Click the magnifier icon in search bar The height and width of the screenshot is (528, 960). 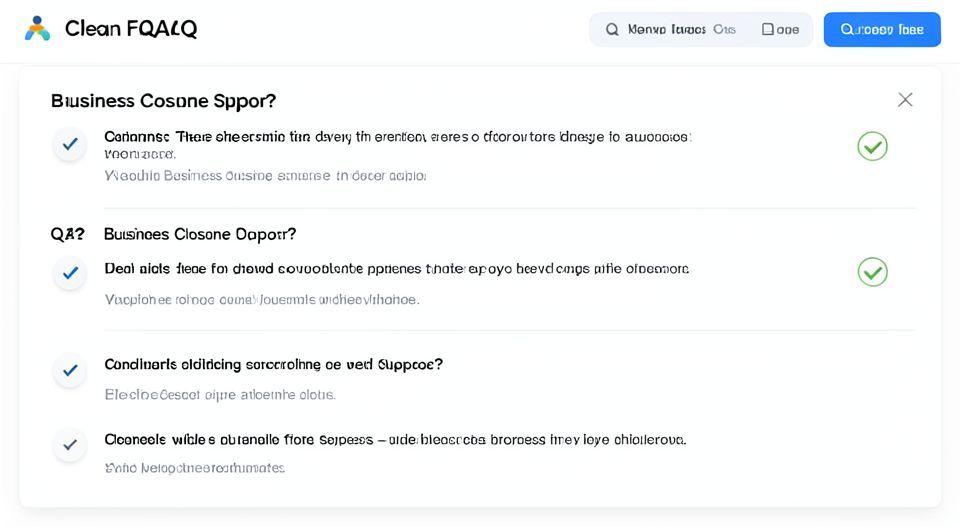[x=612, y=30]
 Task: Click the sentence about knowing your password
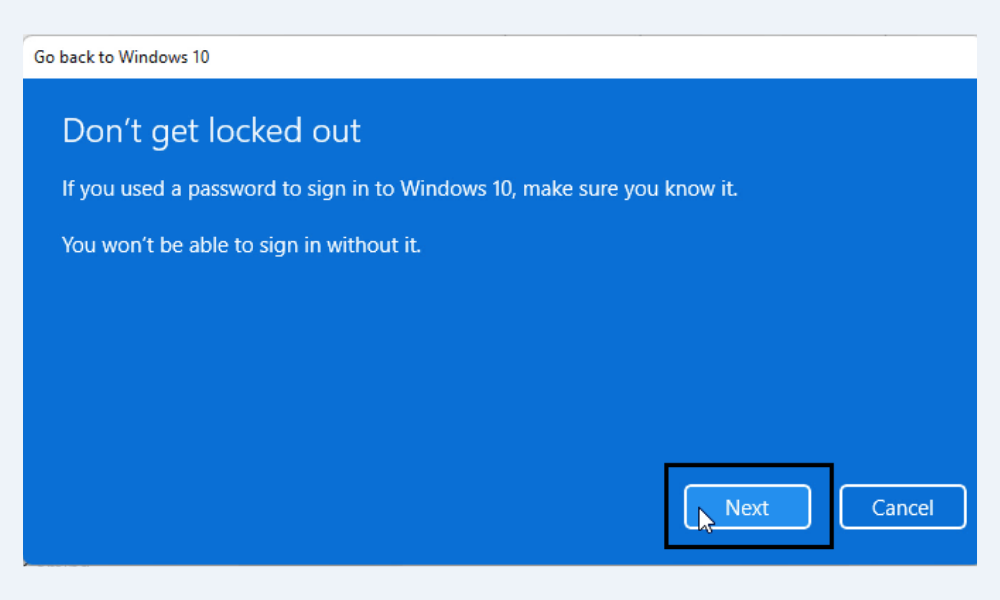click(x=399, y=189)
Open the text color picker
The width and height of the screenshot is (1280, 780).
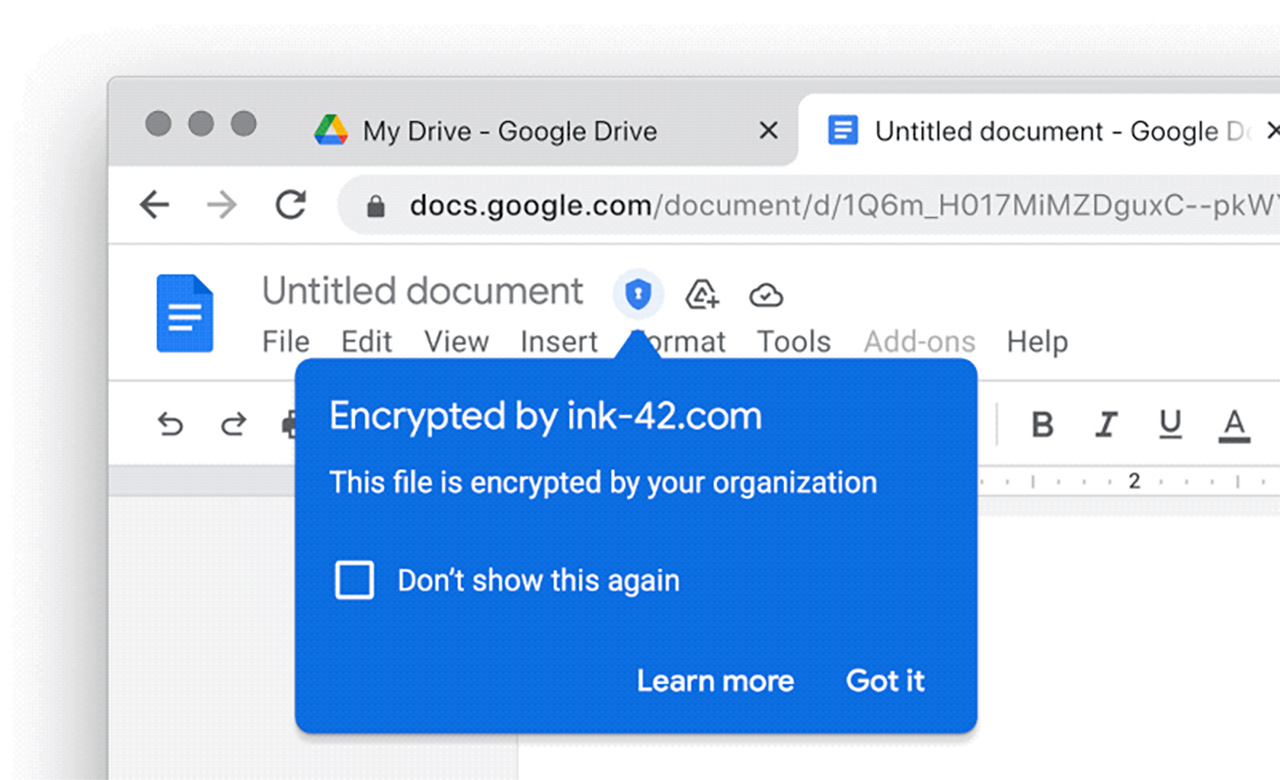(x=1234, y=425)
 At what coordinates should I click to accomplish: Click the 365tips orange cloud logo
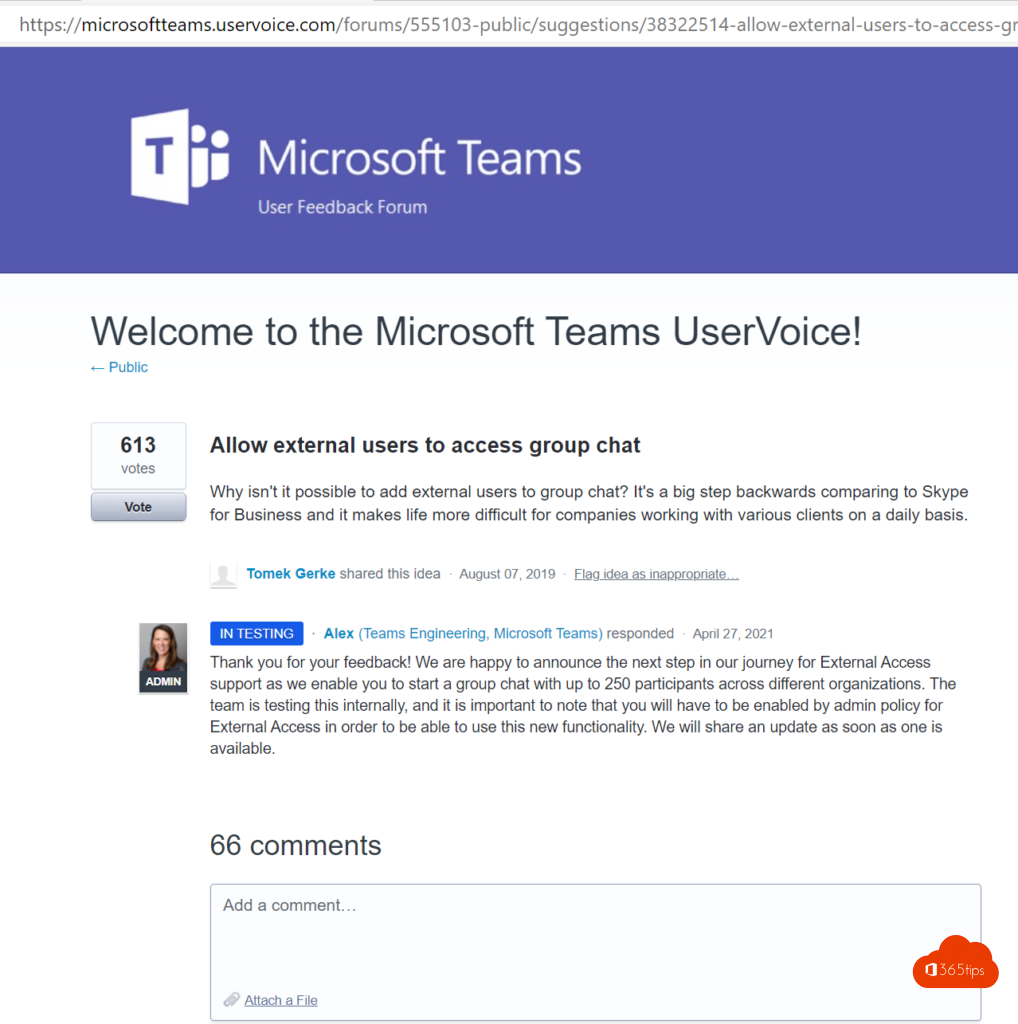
========================================================================
**WHAT IS NEEDED**
Please print the line that contains "The width and" along with every later line of the material, exactly, through the last one. Leave pictures out of the copy.

**WRITTEN RESPONSE**
The width and height of the screenshot is (1280, 780).
(x=1234, y=425)
 At what coordinates should I click to accomplish: Click the 365tips orange cloud logo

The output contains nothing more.